Gen Nyamwasa has told the court about his early life and career in what is thought to be his first public appearance since the attempts to kill him.

The former Rwandan army chief was shot in the stomach as he was being driven back to his home in Johannesburg in June 2010 and taken to hospital, where a second attempt on his life was foiled by South African intelligence.

Rwanda has denied accusations it was involved.

Faustin Kayumba Nyamwasa

  • 1994: Helped bring Paul Kagame to power and end genocide
  • 1998: Appointed army chief of staff
  • 2006: French judge accuses him of shooting down plane of Rwanda's ex-President Habyarimana in 1994
  • 2008: Spain accuses him of links to death of Spanish nuns
  • Feb 2010: Leaves post as ambassador to India, flees to South Africa
  • Accused of links to grenade attacks in Kigali
  • June 2010: Shot in Johannesburg
  • January 2011: Sentenced in absentia to 24 years by a military court

Mr Kagame led the Rwandan Patriotic Front (RPF) rebel movement which put a stop to the country's genocide in 1994 after some 800,000 ethnic Tutsis and moderate Hutus were killed.
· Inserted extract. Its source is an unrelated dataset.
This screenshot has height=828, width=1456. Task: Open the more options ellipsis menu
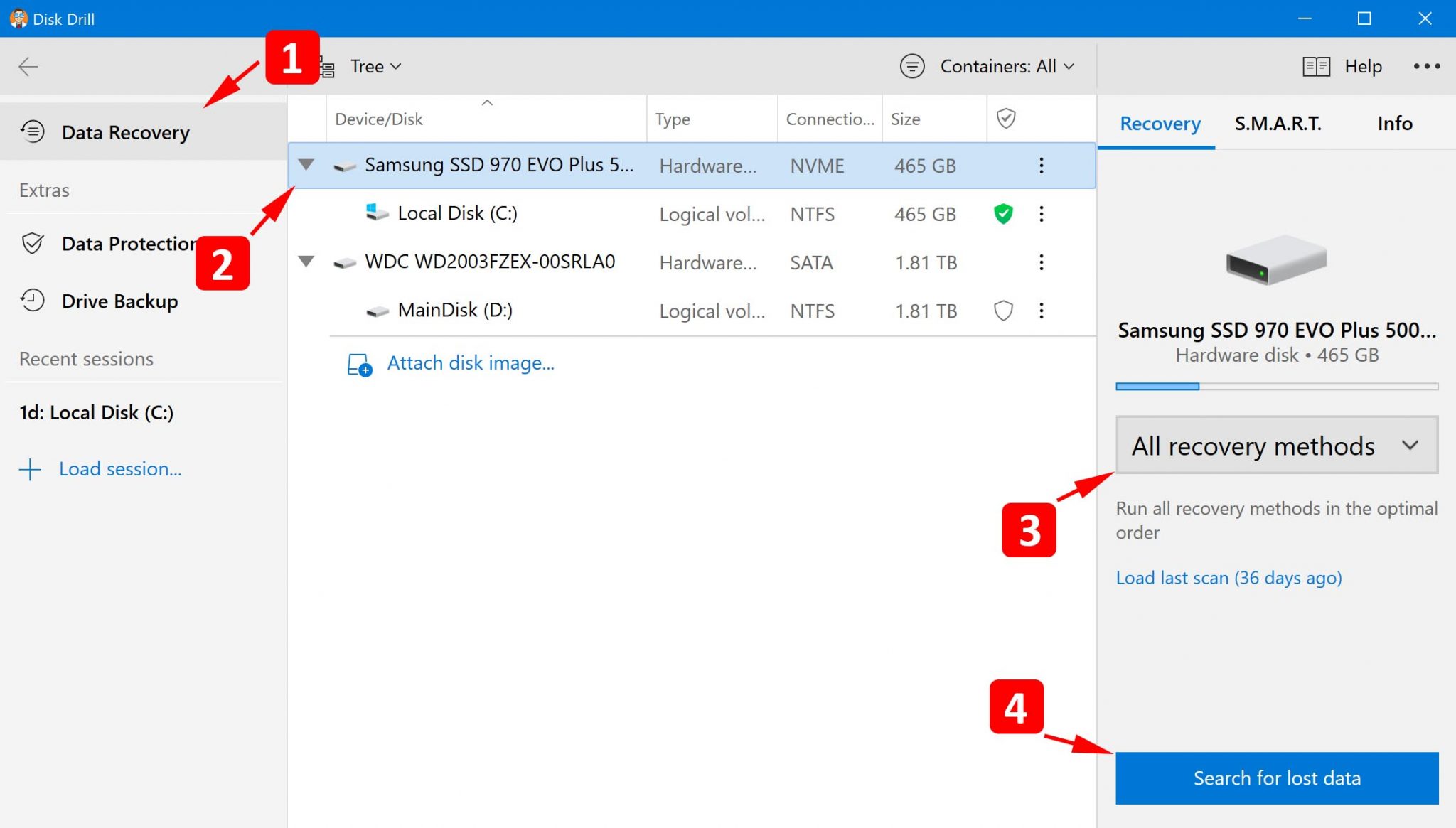pyautogui.click(x=1426, y=65)
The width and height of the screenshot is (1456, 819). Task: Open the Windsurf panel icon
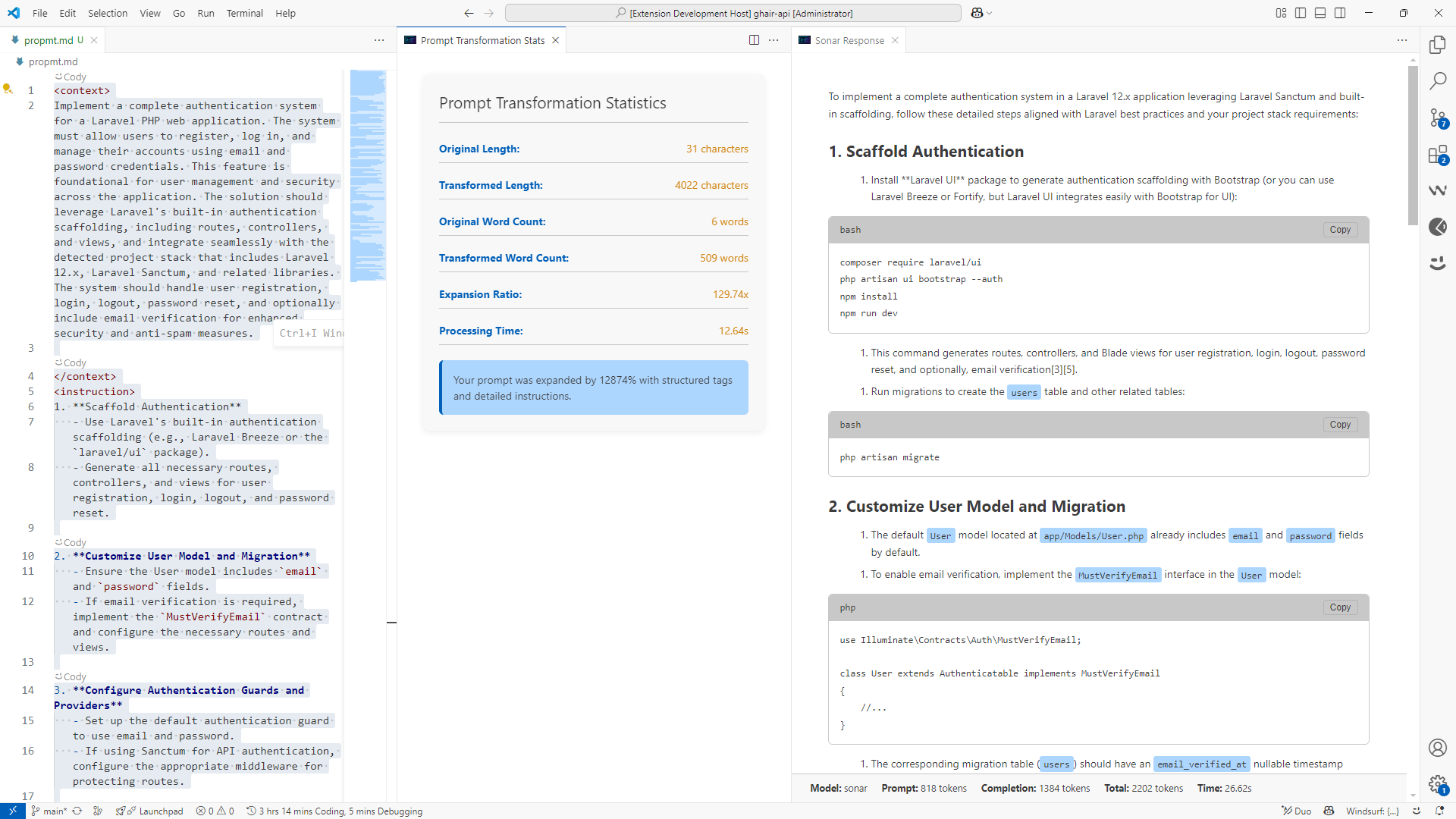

He has been president since 2000.

Prior to their falling out, Gen Nyamwasa and the Rwandan president had been close allies.

He helped Mr Kagame to come to power and was appointed army chief of staff in 1998.

But their relationship soured and he was accused of undermining President Kagame, who some critics say runs a repressive regime.

Rwandans have linked Gen Nyamwasa to a series of grenade attacks in the country's capital, Kigali.

Last year a Rwandan military court sentenced Gen Nyamwasa to 24 years in jail for threatening state security.

Rwanda has pushed South Africa to extradite him to serve the sentence.